Under the COBS rules, it is possible for advisers to take advantage of certain "non-monetary benefits" offered by providers' retail investment products without falling foul of rules that place a general ban on the payment and receiving of inducements.

Those benefits, which may include assistance with product promotions and marketing, the provision of software or data processing facilities and training, must be "reasonable" in nature, must enhance the quality of service to an investor and are only legitimate if they can be paid and received without rules that require regulated businesses to act in their clients' best interests being breached.

The FCA's guidance will allow product providers to make a "proportionate contribution" to the costs advisers sustain in organising conferences or seminars.

Proportionality should be assessed through a consideration of what the adviser's total costs for the event are, the time given to addressing issues about the provider's products during the event and the number of advisers who attend, the regulator said. It said that it expects advisers to pay the "significant majority" of the overall costs for staging the event and that, where the event is held abroad, the entirety of the costs should be borne by advisers.

The FCA also said that it wants to restrict payments product providers make to advisers for IT systems development and maintenance to those that only cover "costs that are necessary to integrate and feed information into a provider’s IT systems". In addition, the payments must satisfy other conditions.

The payments must not impair an adviser's duty to act in the best interests of its clients, must be reasonably likely to "result in equivalent cost savings to the provider or its clients" and reasonably likely to ensure the quality of service to investors is enhanced, such as by "automating business processes to reduce the possibility of errors arising from manual processing and the time taken to process business", the FCA said.

The regulator said that training, or training materials, provided by product providers to advisers must have the result of improving the quality of service those advisers offer to clients. In addition, advisers should not be paid more than the "reasonable costs" incurred in undertaking the training, it added.

The guidance also makes clear that product providers cannot provide training on an exclusive or restricted basis to one or only a handful of advisory firms.

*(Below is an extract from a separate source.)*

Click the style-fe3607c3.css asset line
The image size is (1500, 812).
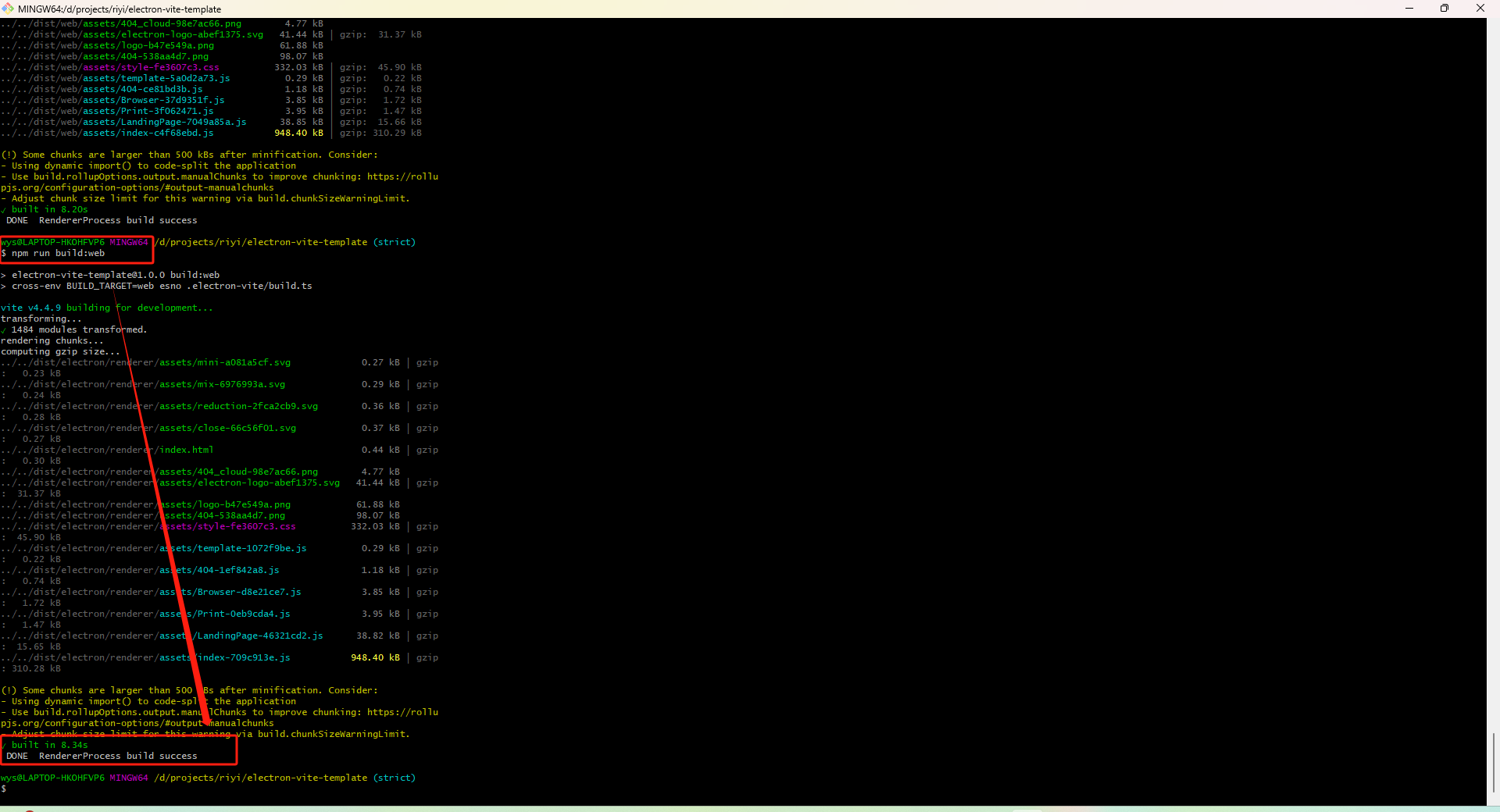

"A provider giving an advisory firm training on the features and benefits of its products or services, or subject areas relating to the adviser’s continuing professional development (CPD), is unlikely to impair its compliance with the client’s best interests rule if the training is made reasonably available to all advisory firms that could recommend the provider’s products or services on an equal basis, even if only on a first-come, first-served basis," the regulator said.

"We recognise that it can be cost effective for advisory firms to hold training events where providers deliver training on their products, and in these circumstances it is reasonable for the providers to share in the costs of arranging such training, provided it is UK-based. However, providers should be willing to offer similar training and associated payments to other advisory firms ... We do not expect the provision of training to result in a channelling of business to a provider or be dependent on appearance on a panel," it said.

The regulator said that it is the responsibility of both product providers and financial adviser businesses to ensure that payments made or received comply with the rules on inducements and that conflicts of interest are managed fairly.